What happens to small US cities neglected by technology giants?

What happens to small US cities neglected by technology giants?

The concentration of large technology-advanced firms, such as Amazon, in specific cities in the US results in regional divides in economic wealth and well-being. New research by the Brookings Insitute argues that smaller businesses in struggling areas need heavy investment in digital skills and require access to capital through bank loans and venture capital for start-up firms.

IZA author, Stijn Broecke argues that: “Changes in the demand for skills, driven by technological change, globalization, population aging, and organizational changes, have increased the return to skill and, thereby, wage inequality.”

The research also identified parts of rural America that lack sufficient broadband internet, a concern that needs to be addressed if divides are to be reduced. The authors suggest increased federal investment in ten midsize cities that are nearby smaller towns and can therefore act as economic drivers.

Clare Hendrickson from Brookings commented: “What’s increasingly clear after the 2016 election is that the forces that have been really good for the economy in the aggregate, like globalization and technological change, create shocks that are extremely powerful.”
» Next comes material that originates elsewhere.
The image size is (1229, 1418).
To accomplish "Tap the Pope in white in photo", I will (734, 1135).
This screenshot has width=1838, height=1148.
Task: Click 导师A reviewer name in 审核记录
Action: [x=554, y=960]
Various plans have been proposed in an effort to reduce the vast economic regional divides. One proposal published by the Hamilton Project, authored by David Neumark of the University of California, Irvine, suggested a plan in which the federal government could subsidize the wages of new workers in extremely poor areas.

A second potential policy idea, authored by Steve Case, from venture capital firm Revolution, focuses on funding entrepreneurship in cities like Nashville and Columbus from capital firms in Silicon Valley to encourage the growth of regional firms.

Mark Muro, co-author of the research, says: “Whilst we many not know the complete and perfect solutions, we do know that we need to get started with the experiments.”